Pour un plan de gestion du Rapane dans l’étang

Le rapane veiné a envahi l’étang de Berre. Le présent blog a suivi cette invasion depuis 2020. Il est pourtant étrangement absent des rapports annuels du GIPREB. Or, pour ceux qui, comme moi, souhaitent un retour de l’huître plate dans l’étang, la présence massive du rapane est un problème potentiel.

L’exemple de la mer Noire, où l’invasion par le rapane est ancienne, où il est depuis longtemps pêché et où même une industrie de transformation s’est développée, peut nous inspirer pour monter un plan de gestion.

Sur ce point comme sur celui de la restauration écologique, l’étang a tout pour devenir un laboratoire.

L’invasion de l’étang par le rapane.

Pour l’écologie du rapane veiné, je vous renvoie à la fiche de la base DORIS, que j’ai écrite. Pour les principales étapes de cette invasion, je vous renvoie à cette catégorie de mon blog.

Pour les photos de rapanes prises dans l’étang, je vous renvoie à la page FB de Frédéric André, qui plonge régulièrement dans l’étang et y photographie souvent des rapanes.

photo de Frédéric André

Vous ne trouverez en revanche rien à propos du rapane sur le site du GIPREB (ou signalez-le moi !), notamment dans leur rapport sur l’année 2022. Comme pour les zostères naines avant 2016, ils ont clairement sur ce point un angle mort dans leur(s) protocole(s) de suivi de l’étang…
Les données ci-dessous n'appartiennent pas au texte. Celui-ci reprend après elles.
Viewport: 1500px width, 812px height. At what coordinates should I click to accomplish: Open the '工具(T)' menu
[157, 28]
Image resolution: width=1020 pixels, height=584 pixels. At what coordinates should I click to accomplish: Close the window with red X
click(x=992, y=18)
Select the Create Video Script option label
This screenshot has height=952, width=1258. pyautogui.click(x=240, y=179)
Pourtant, j’imagine que la production annuelle de rapanes dans l’étang atteint déjà plusieurs dizaines de tonnes.

La pêche au rapane et le développement de l’aquaculture en Mer Noire

Sur la situation en mer Noire, l’essentiel de mes informations récentes vient de cet article d’Euronews, qui date pourtant de 2021. Mais je me souviens avoir lu ailleurs que des pêcheurs ou des restaurateurs locaux avaient, avec beaucoup de malice, laissé supposer que le rapane veiné était aphrodisiaque, ce qui avait dopé sa consommation locale. Cette réputation vient peut-être de l’Extrême-Orient (Chine, Corée…) d’où il est originaire, et vers lequel l’exportation semble être rentable.

En 2021 on ne pouvait pas parler de plan de gestion du rapane en mer Noire, mais au moins une étude scientifique, incluant tous les pays riverains (de l’Union Européenne ou non) était en cours. C’est dit dans les 2 courtes vidéos ci-dessous (très politiques !, et tirées du même article d’Euronews) où la gestion du turbot est aussi présentée comme une réussite et le développement de l’aquaculture (de coquillage) comme une voie pleine de promesses.
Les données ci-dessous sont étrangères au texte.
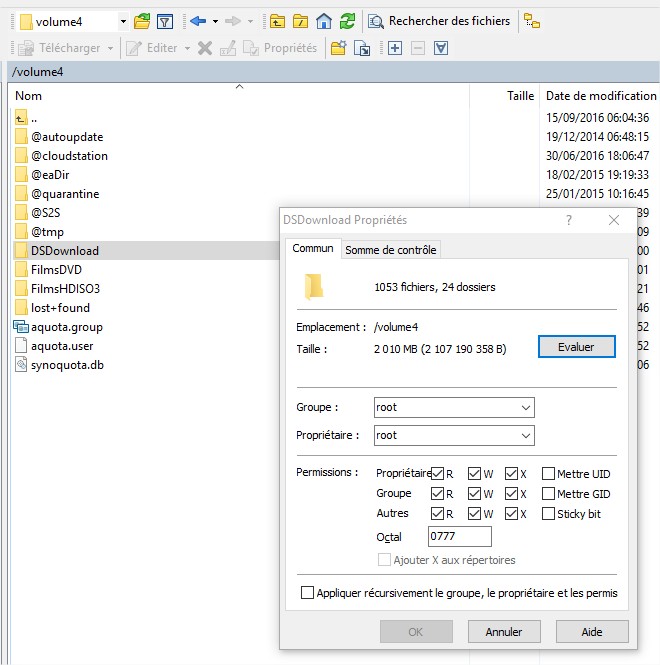The height and width of the screenshot is (665, 660).
Task: Click the Evaluer button
Action: tap(576, 346)
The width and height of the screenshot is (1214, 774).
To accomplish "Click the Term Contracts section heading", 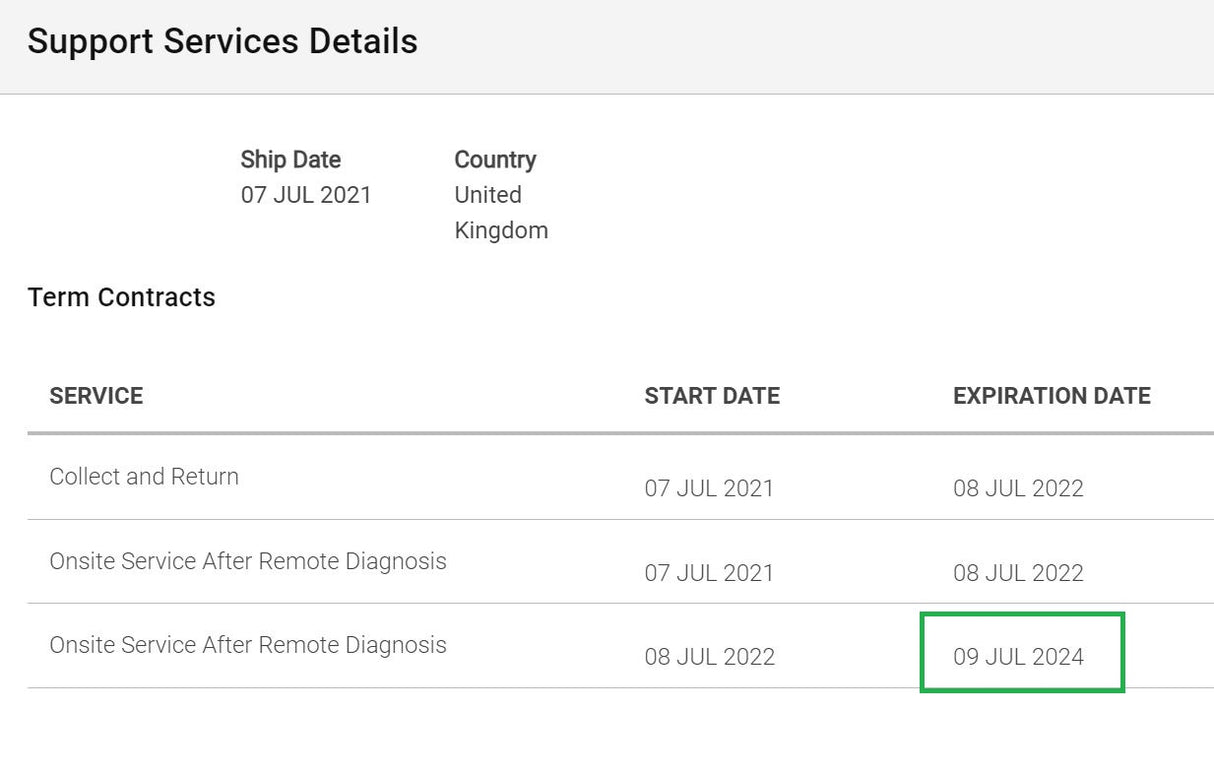I will click(121, 298).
Le flou de la pêche au rapane sur l’étang

L’étang de Berre a souvent été comparé à la mer Noire, en termes de biotope et de biocénose d’abord, et cette comparaison s’est parfois étendue à la pollution (autrefois) massive des eaux.
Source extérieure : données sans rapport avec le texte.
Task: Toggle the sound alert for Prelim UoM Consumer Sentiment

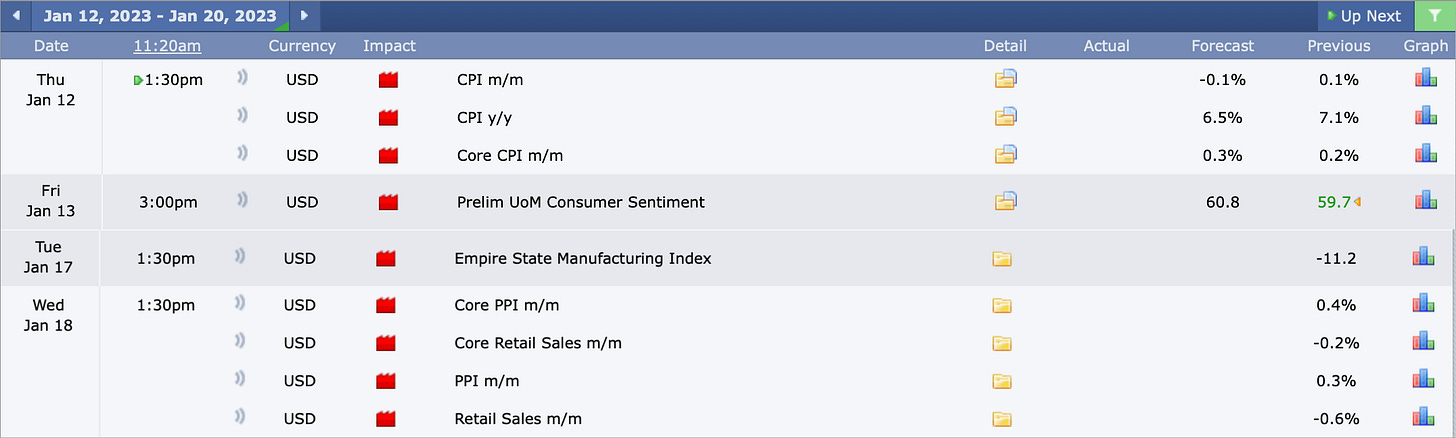Action: 241,202
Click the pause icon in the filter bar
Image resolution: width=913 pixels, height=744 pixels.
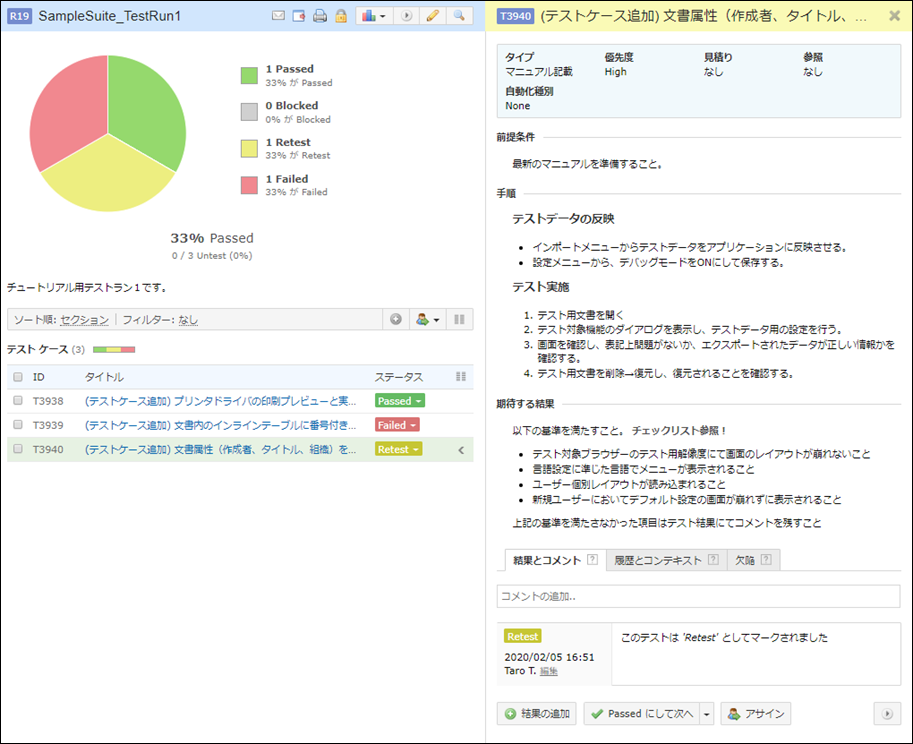point(460,320)
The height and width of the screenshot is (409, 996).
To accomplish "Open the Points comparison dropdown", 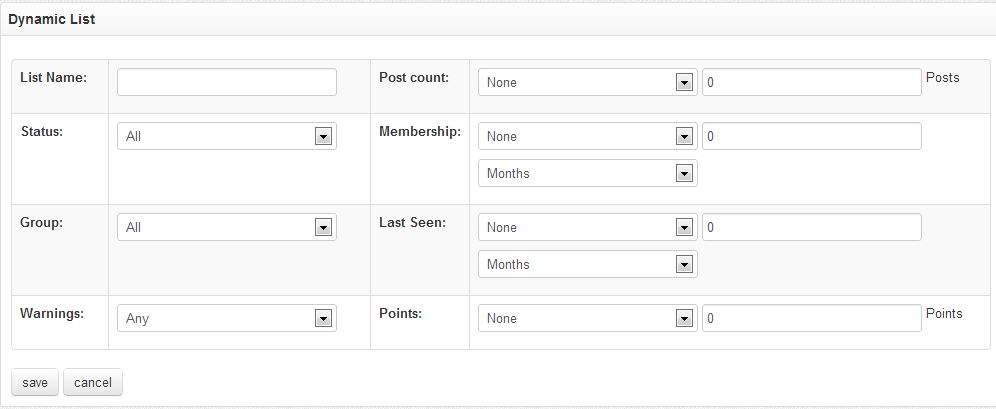I will click(x=588, y=318).
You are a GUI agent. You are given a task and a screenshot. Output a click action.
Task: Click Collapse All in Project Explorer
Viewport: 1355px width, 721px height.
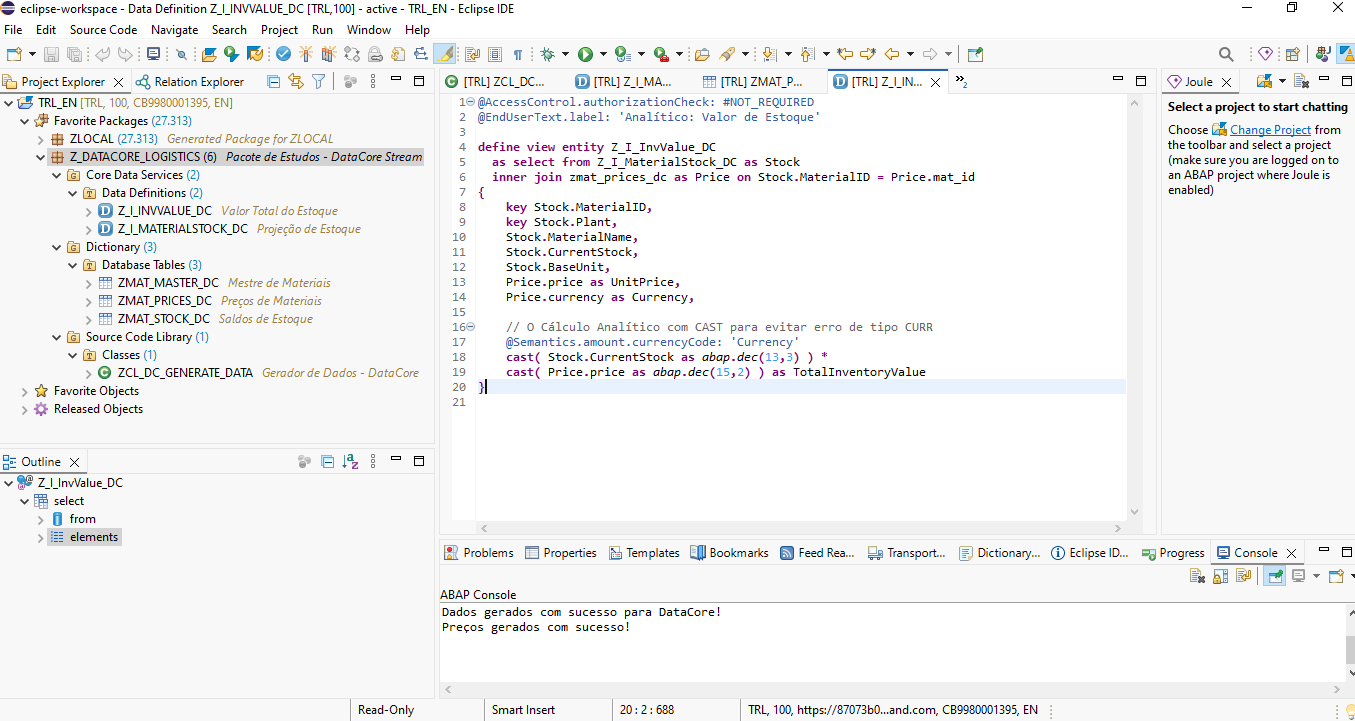tap(275, 82)
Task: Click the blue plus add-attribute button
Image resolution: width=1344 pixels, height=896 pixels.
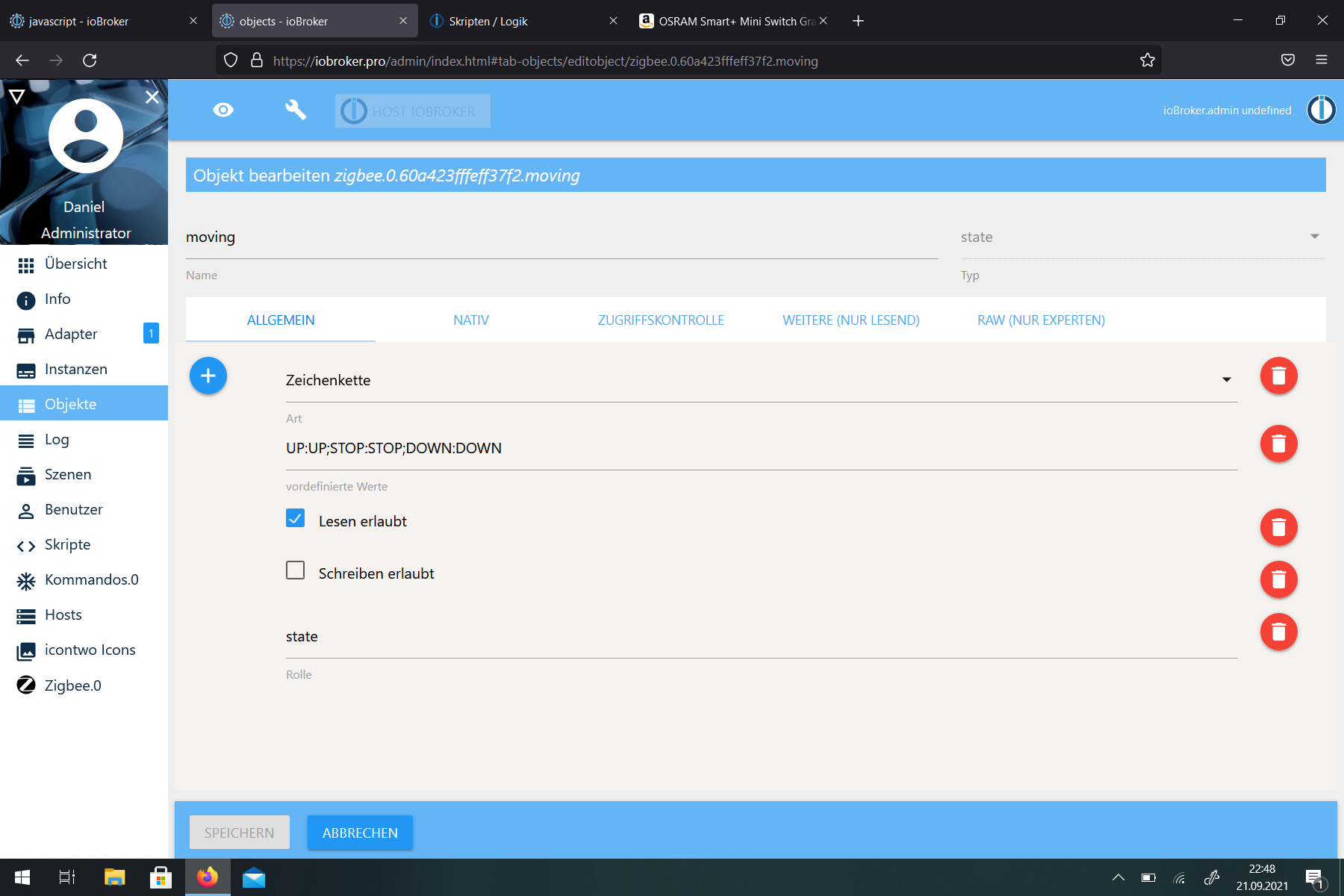Action: pyautogui.click(x=208, y=376)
Manifestement la situation sanitaire s’est bien améliorée en mer Noire et notamment en Roumanie où la qualité des eaux et leur contrôle ont été jugés suffisants en 2020 pour y développer des projets d’aquaculture de coquillage (tout au moins la mytiliculture à ce que j’ai compris).

Sur l’étang de Berre du point de vue des coquillages, pour l’instant, on pêche la palourde et les mytiliculteurs de Port-Saint-Louis-du-Rhône y récoltent les naissains de moules qu’ils feront grandir dans leur table de l’anse de Carteau et vendent sous l’appellation moules de Camargue et… c’est tout. Dans l’histoire Il n’y a jamais eu de conchyliculture dans l’étang mais pendant quelques années autour de l’année 1950 on sait que des bancs d’huître plates ont été exploités (jusqu’à quand ? Je ne sais pas).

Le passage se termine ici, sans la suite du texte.